Keep these points in mind when writing your review

  1. Very briefly summarize the contents.
  2. Focus most of your attention on themes/topics, strengths and weaknesses. When discussing weaknesses try to suggest ways the text could be improved.
  3. Be concise (300 – 1000 words).
  4. Be courteous and professional.
  5. If possible, compare the book to related titles.
  6. Describe the author – previous books written, their academic background or other credentials.
  7. Use stars to rate the book.


★★★★★ (5 stars): Highly Recommended — excellent title, accurate, balanced, outstanding scholarship.
★★★★ (4 stars): Recommended — very good title, accurate, balanced, no significant problems.
★★★ (3 stars): Recommended — good title, largely accurate but some caveats.
★★ (2 stars): Advisory — significant problems, should be used with caution.
★ (1 star): Marginal/Not Recommended — mediocre title, contributes little understanding or insight.

Sample Review

Payne, Won-Ldy and Margaret H. Lippert / ; Julie Paschkis (illus.) Head, Body, Legs: A Story from LiberiaNew York: Henry Holt, 2002. $16.95ISBN 0-8050-6570-9.

This didactic tale is common to many cultures. In this Liberian setting. The story illustrates how the “whole is greater than its parts” and how all “parts need to work in harmony.” The story also portrays the power of persuasion. Although the head is in command, it still needs the other body parts to help it pick a mango. As each new body part affixes itself, “Head” states: “This is perfect.” Only when the body parts are in their proper place on the torso and working together will “Head” achieve its goal.

The illustrations appear generic in terms of cultural context. The illustrator presents the body parts with black color which suggests an African or Asian setting. There are few other features from Liberia incorporated in the illustrations. The brightly-colored illustrations focus on the text and not the culture or ethnicity.
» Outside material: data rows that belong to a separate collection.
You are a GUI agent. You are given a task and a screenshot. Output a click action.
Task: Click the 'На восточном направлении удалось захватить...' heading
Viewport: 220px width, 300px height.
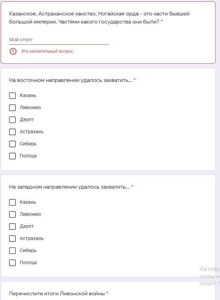pos(71,80)
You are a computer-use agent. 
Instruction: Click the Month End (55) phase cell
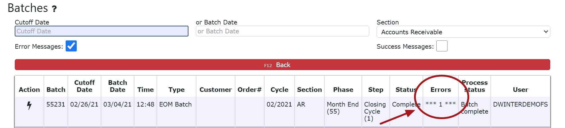pos(342,108)
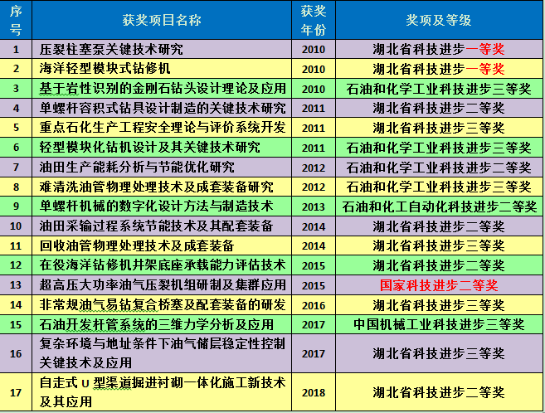Click the red 国家科技进步二等奖 award cell

pos(438,285)
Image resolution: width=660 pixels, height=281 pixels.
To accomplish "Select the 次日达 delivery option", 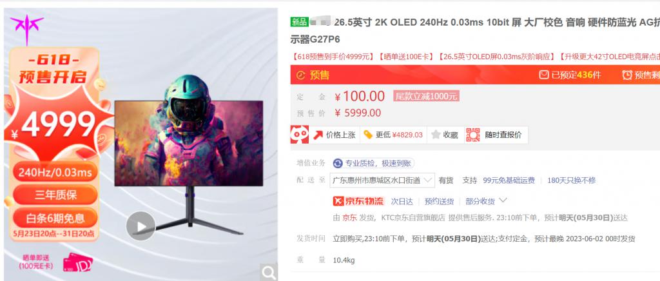I will tap(402, 202).
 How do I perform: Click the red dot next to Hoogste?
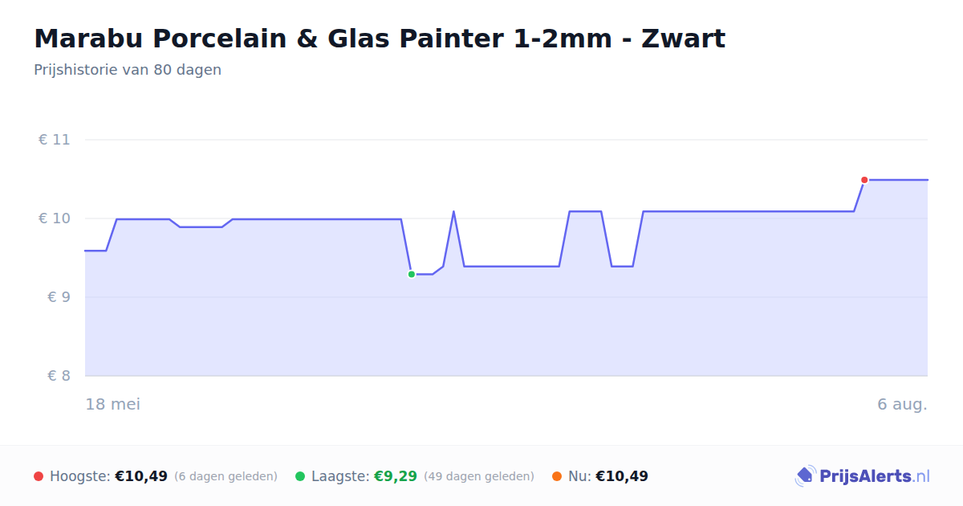tap(39, 476)
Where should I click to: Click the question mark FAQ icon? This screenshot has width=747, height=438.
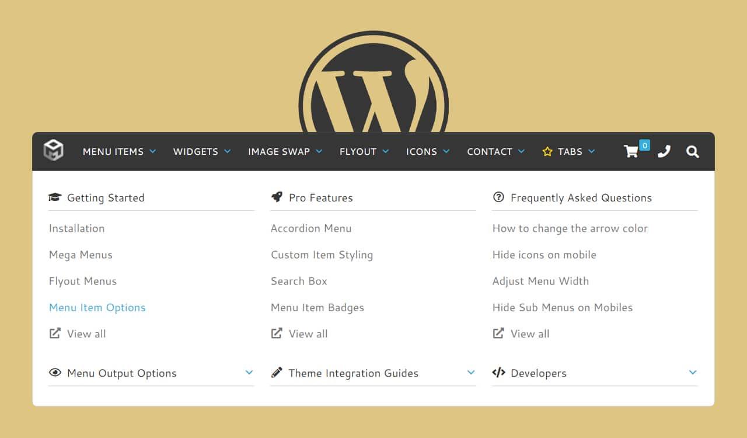tap(498, 197)
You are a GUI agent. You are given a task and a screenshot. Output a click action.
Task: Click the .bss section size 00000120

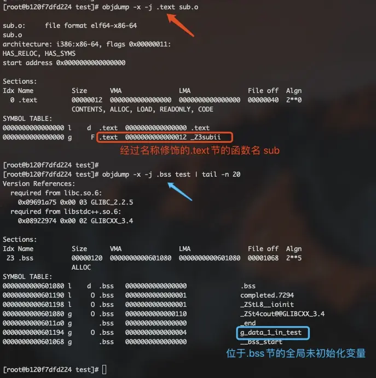[x=87, y=258]
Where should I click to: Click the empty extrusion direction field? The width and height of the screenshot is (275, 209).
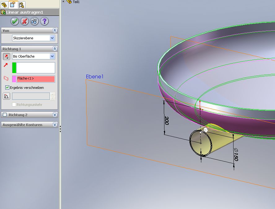coord(35,68)
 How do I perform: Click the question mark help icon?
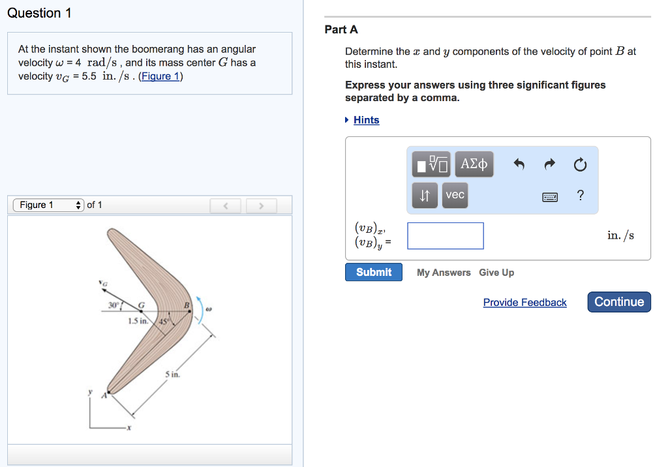point(580,194)
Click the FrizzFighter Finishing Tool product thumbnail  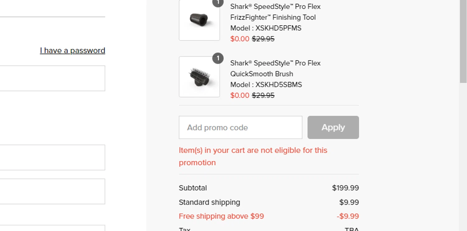(199, 21)
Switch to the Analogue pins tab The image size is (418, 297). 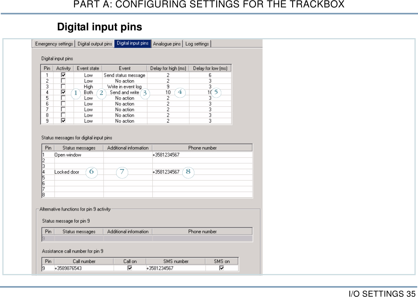(x=167, y=44)
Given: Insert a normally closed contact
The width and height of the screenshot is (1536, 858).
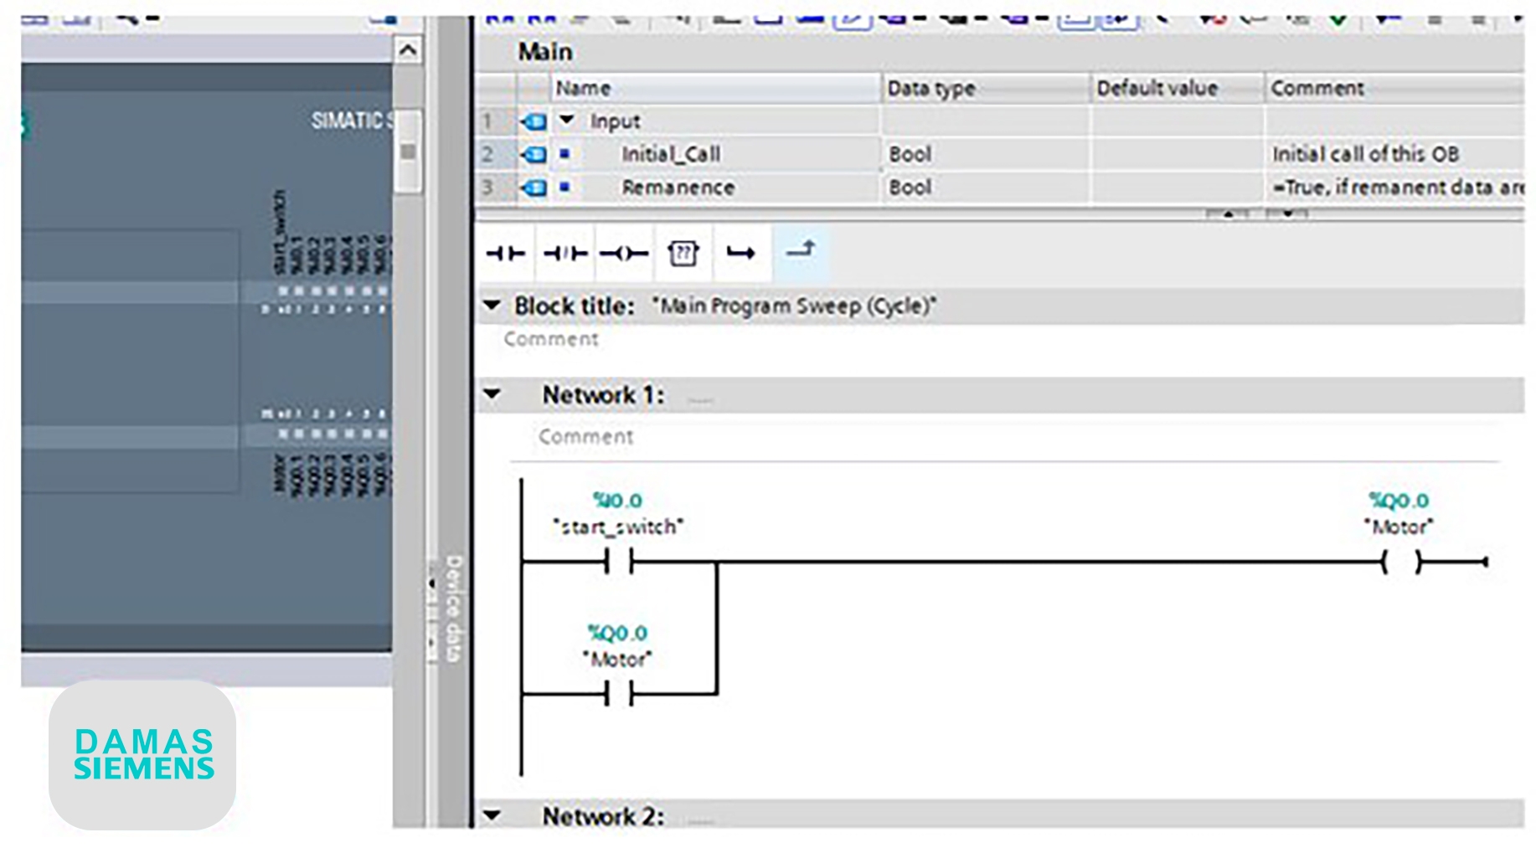Looking at the screenshot, I should pyautogui.click(x=564, y=253).
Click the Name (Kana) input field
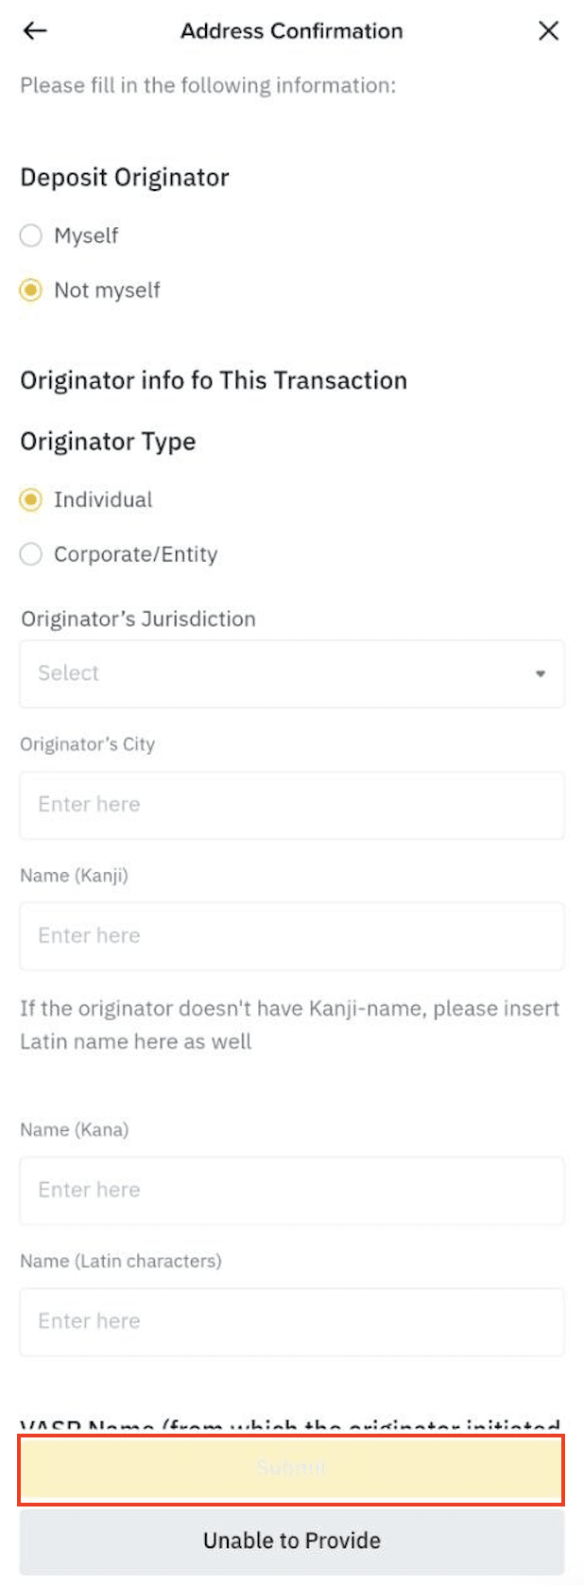The image size is (584, 1585). pos(291,1191)
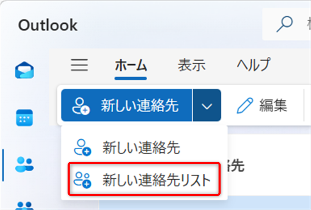Click the contact list icon beside 新しい連絡先リスト

coord(83,180)
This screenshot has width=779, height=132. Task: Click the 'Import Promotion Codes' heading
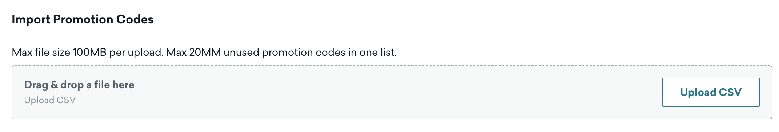point(83,19)
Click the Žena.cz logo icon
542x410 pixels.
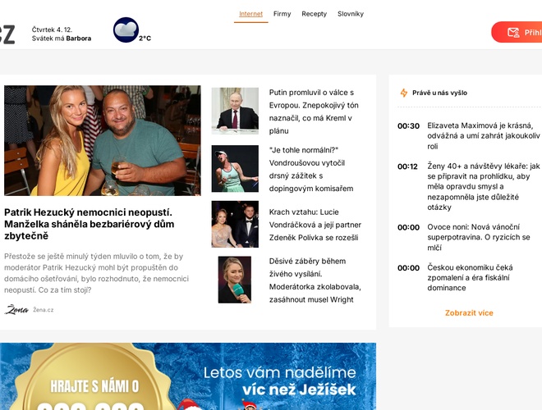pyautogui.click(x=16, y=310)
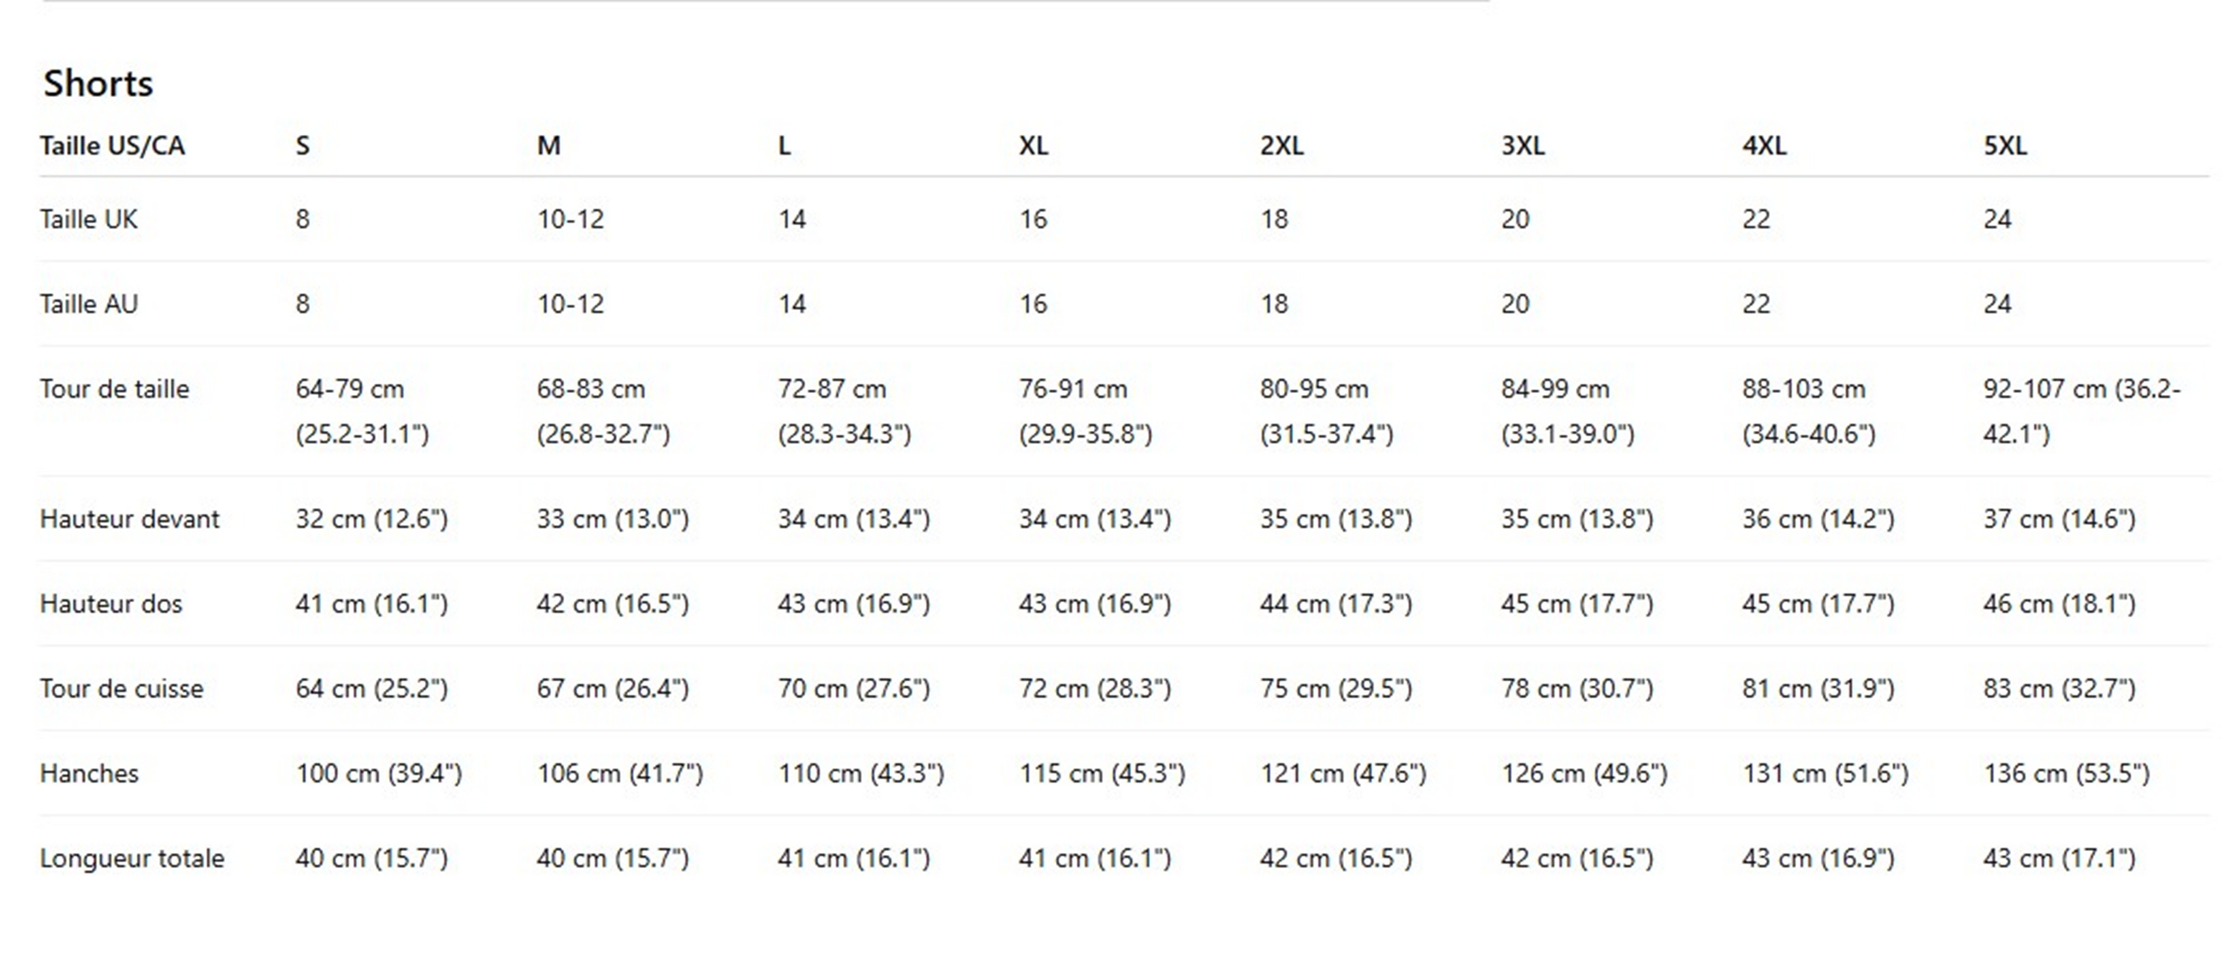Select the 100 cm (39.4") hips cell
Screen dimensions: 2236x967
pyautogui.click(x=378, y=773)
This story would have been a “perfect” situation for a bilingual publication. Names of body parts are some of the first vocabulary learned in a new language. Any number of Liberian languages could have been chosen to introduce a Liberian ethnicity and to give the book a Liberian flavor. Nevertheless, as the book stands, it would be useful in an English as a Second Language
class to supplement a unit on body parts.